━━ PAGE EXCERPT
# Loop 4 LB Feedback Analysis

## Submission Results
- **exp_003**: Threshold-Tuned Ensemble (31% survival rate)
  - CV: 0.8373 | LB: 0.7847 | Gap: +5.26%

## Submission History
| Exp | Model | CV | LB | Gap | Survival Rate |
|-----|-------|-----|-----|-----|---------------|
| exp_000 | XGBoost (13 features) | 0.8316 | 0.7584 | +7.32% | 37.6% |
| exp_001 | Simple RF (7 features) | 0.8238 | 0.7775 | +4.63% | 31.3% |
| exp_003 | Threshold-Tuned Ensemble | 0.8373 | 0.7847 | +5.26% | 31.1% |

## Key Observations
1. **Threshold tuning WORKED!** LB improved from 0.7775 to 0.7847 (+0.72%)
2. **Best LB so far**: 0.7847 (78.47% accuracy)
3. **CV-LB gap reduced**: From 7.32% (XGBoost) to 5.26% (Threshold-Tuned)
4. **Survival rate hypothesis CONFIRMED**: Lower survival rate (~31%) performs better on LB

In [None]:
import pandas as pd
import numpy as np

# Load all submissions for comparison
train = pd.read_csv('/home/data/train.csv')
test = pd.read_csv('/home/data/test.csv')

# Load predictions
xgb_pred = pd.read_csv('/home/code/submission_candidates/candidate_000.csv')
rf_pred = pd.read_csv('/home/code/submission_candidates/candidate_001.csv')
thresh_pred = pd.read_csv('/home/code/submission_candidates/candidate_003.csv')

print("Survival rates:")
print(f"  Training: {train['Survived'].mean():.3f}")
print(f"  XGBoost (LB 0.7584): {xgb_pred['Survived'].mean():.3f}")
print(f"  Simple RF (LB 0.7775): {rf_pred['Survived'].mean():.3f}")
print(f"  Threshold-Tuned (LB 0.7847): {thresh_pred['Survived'].mean():.3f}")

In [None]:
# Compare predictions between best models
print("\nPrediction Agreement Analysis:")
print("="*50)

# RF vs Threshold-Tuned
rf_vs_thresh = (rf_pred['Survived'] == thresh_pred['Survived']).sum()
print(f"\nSimple RF vs Threshold-Tuned:")
print(f"  Agreement: {rf_vs_thresh}/418 ({rf_vs_thresh/418*100:.1f}%)")
print(f"  Disagreement: {418-rf_vs_thresh} passengers")

# Where do they differ?
diff_idx = rf_pred['Survived'] != thresh_pred['Survived']
print(f"\nDifferences:")
print(f"  RF=1, Thresh=0: {((rf_pred['Survived']==1) & (thresh_pred['Survived']==0)).sum()}")
━━━━
_GIVEN PROBLEM A_
From the Titanic submission analysis notebook above, list every CSV file path that the code loads.
_GIVEN PROBLEM B_
Rewrite the submission analysis notebook from "3. **CV-LB gap" to "test = pd.read_csv('/home/data/test.csv')", swapping "comparison" for "review".
_GIVEN PROBLEM C_
Carry on the Titanic submission analysis notebook above, starting after its last line.
The records that follow come from a separate source and have no connection to the notebook analysis above.
━━ LISTED ENTRIES
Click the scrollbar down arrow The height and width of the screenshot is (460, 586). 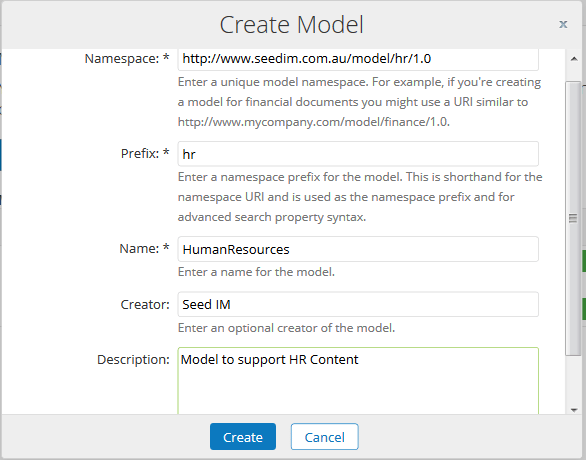click(x=574, y=410)
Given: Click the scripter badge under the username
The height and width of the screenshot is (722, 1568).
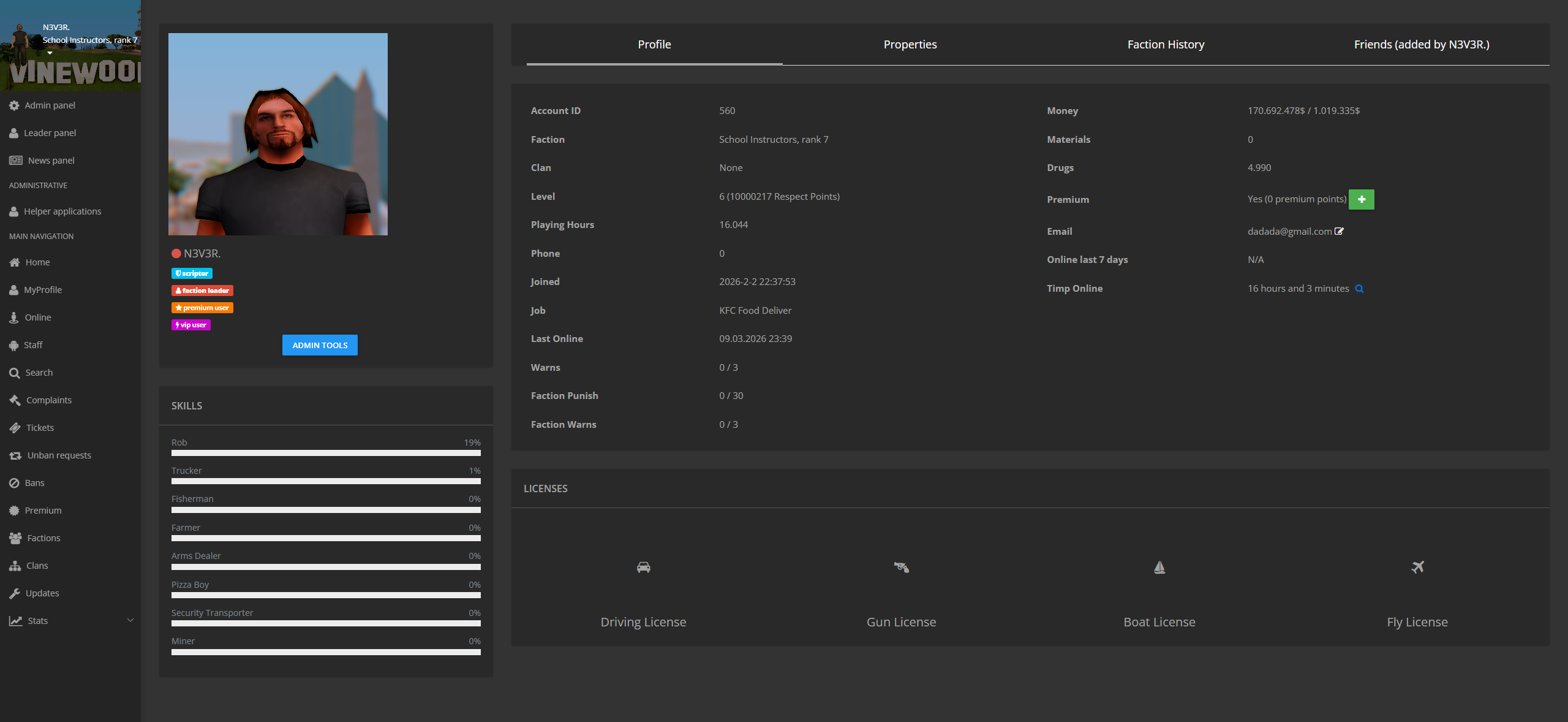Looking at the screenshot, I should point(192,273).
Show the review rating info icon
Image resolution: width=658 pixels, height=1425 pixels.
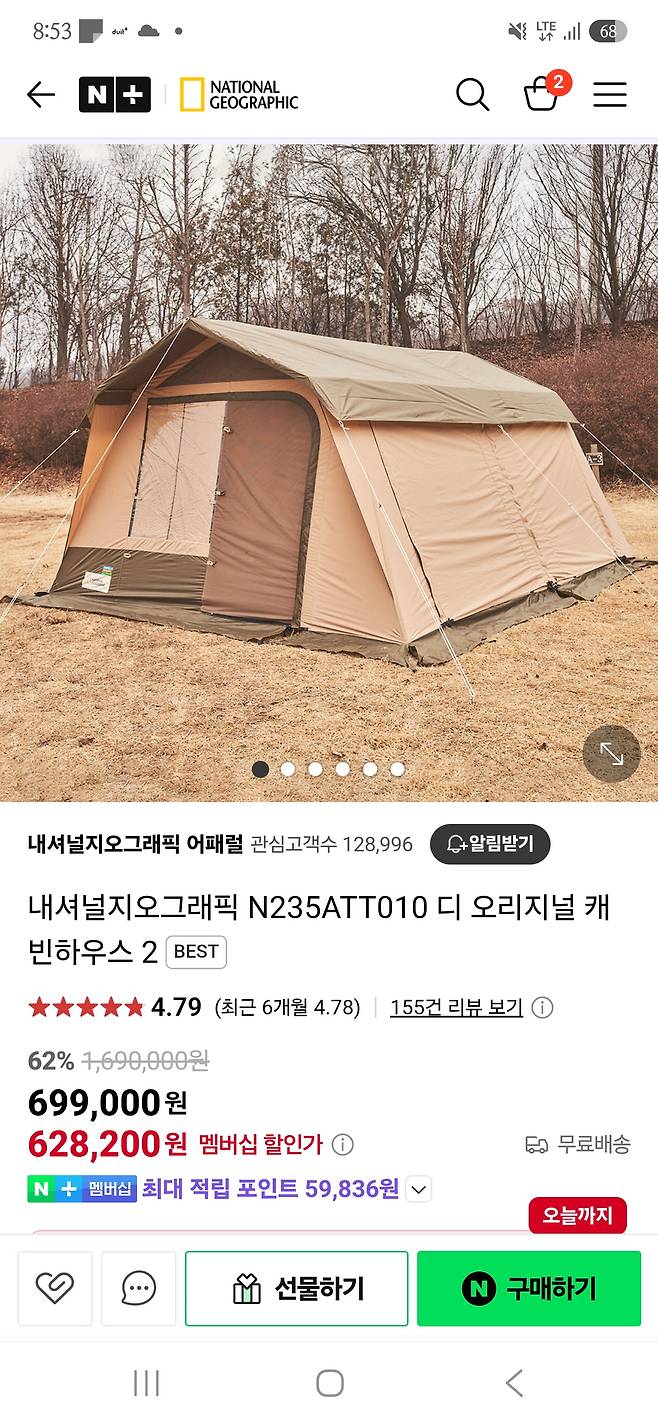click(x=542, y=1008)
━━━━
_EXPECTED ANSWER A_
- /home/data/train.csv
- /home/data/test.csv
- /home/code/submission_candidates/candidate_000.csv
- /home/code/submission_candidates/candidate_001.csv
- /home/code/submission_candidates/candidate_003.csv

_EXPECTED ANSWER B_
3. **CV-LB gap reduced**: From 7.32% (XGBoost) to 5.26% (Threshold-Tuned)
4. **Survival rate hypothesis CONFIRMED**: Lower survival rate (~31%) performs better on LB

In [None]:
import pandas as pd
import numpy as np

# Load all submissions for review
train = pd.read_csv('/home/data/train.csv')
test = pd.read_csv('/home/data/test.csv')

_EXPECTED ANSWER C_
print(f"  RF=0, Thresh=1: {((rf_pred['Survived']==0) & (thresh_pred['Survived']==1)).sum()}")

In [None]:
# Analyze passengers where models differ
test_with_preds = test.copy()
test_with_preds['RF_Pred'] = rf_pred['Survived']
test_with_preds['Thresh_Pred'] = thresh_pred['Survived']
test_with_preds['XGB_Pred'] = xgb_pred['Survived']

# Extract Title
test_with_preds['Title'] = test_with_preds['Name'].str.extract(r' ([A-Za-z]+)\.', expand=False)

# Where RF=1 but Thresh=0 (RF predicts survival, Thresh doesn't)
rf_yes_thresh_no = test_with_preds[(test_with_preds['RF_Pred']==1) & (test_with_preds['Thresh_Pred']==0)]
print(f"\nPassengers where RF=1 but Thresh=0 ({len(rf_yes_thresh_no)} passengers):")
if len(rf_yes_thresh_no) > 0:
    print(f"  Sex: {rf_yes_thresh_no['Sex'].value_counts().to_dict()}")
    print(f"  Pclass: {rf_yes_thresh_no['Pclass'].value_counts().to_dict()}")
    print(f"  Title: {rf_yes_thresh_no['Title'].value_counts().to_dict()}")

# Where RF=0 but Thresh=1 (Thresh predicts survival, RF doesn't)
rf_no_thresh_yes = test_with_preds[(test_with_preds['RF_Pred']==0) & (test_with_preds['Thresh_Pred']==1)]
print(f"\nPassengers where RF=0 but Thresh=1 ({len(rf_no_thresh_yes)} passengers):")
if len(rf_no_thresh_yes) > 0:
    print(f"  Sex: {rf_no_thresh_yes['Sex'].value_counts().to_dict()}")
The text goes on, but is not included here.